Australian police have played a major role in shutting down one of the world’s largest and most sophisticated child pornography operations that had priests, school teachers and doctors as customers.
Australian police executed more than 100 search warrants across the country and laid nearly 400 charges against 65 people they arrested as part of a sting into a child exploitation website operating out of Canada.
The bust, codenamed Project Spade, was announced in Toronto on Thursday where the company allegedly at the centre of the child pornography business was located.
‘The company operated a website where customers from around the world placed orders to have movies sent to them through the mail or internet,’ Toronto Police inspector Joanna Beaven-Desjardins told reporters.
The investigation began in 2010 and has resulted in the rescue of 386 exploited children and the arrest of 348 people around the world.
Brian Way, 42, of Toronto, is the alleged mastermind behind the operation.
‘It’s also alleged that he paid people to have children filmed in Eastern European countries in order to produce some of the movies he would sell online,’ Beaven-Desjardins said.
Authorities said 40 school teachers, 32 child volunteers, nine doctors and nurses, nine pastors or priests and three foster parents were arrested around the world as part of the operation.

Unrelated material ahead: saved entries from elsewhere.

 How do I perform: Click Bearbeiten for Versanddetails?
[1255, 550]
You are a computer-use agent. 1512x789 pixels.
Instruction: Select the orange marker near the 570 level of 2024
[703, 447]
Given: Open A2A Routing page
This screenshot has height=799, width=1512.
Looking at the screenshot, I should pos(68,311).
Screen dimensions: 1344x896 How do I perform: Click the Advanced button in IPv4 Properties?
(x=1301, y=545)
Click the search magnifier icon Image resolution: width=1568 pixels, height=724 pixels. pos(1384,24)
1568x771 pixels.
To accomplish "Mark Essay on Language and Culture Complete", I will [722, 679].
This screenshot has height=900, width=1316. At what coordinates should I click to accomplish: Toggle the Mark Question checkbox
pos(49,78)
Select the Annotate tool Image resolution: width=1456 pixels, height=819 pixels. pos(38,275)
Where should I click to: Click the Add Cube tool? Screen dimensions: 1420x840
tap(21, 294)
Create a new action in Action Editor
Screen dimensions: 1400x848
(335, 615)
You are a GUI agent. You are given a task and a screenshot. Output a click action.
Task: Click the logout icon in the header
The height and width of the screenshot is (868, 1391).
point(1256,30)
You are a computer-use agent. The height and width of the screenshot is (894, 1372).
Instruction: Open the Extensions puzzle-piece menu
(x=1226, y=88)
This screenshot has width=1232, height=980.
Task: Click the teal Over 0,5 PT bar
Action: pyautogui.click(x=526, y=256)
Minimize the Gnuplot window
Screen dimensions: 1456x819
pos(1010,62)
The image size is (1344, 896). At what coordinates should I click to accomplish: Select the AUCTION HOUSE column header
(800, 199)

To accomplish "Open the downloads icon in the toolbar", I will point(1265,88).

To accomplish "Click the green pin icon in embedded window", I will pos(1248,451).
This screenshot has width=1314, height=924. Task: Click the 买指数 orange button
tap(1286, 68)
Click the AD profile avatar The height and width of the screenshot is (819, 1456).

The arrests included a lawyer and youth baseball coach in the US who pled guilty to producing more than 500 videos of children under the age of 16 who he sexually molested; a US school employee who pled guilty to receiving child pornography and admitted to placing a hidden video camera in students’ toilets; a pre-school teacher who pled guilty to producing child pornography while employed in Japan; and a Texas police sergeant who pled guilty to producing a video of a child involved in sexually explicit conduct.
Beaven-Desjardins thanked the Australian Federal Police and Queensland Police for their contribution to the operation.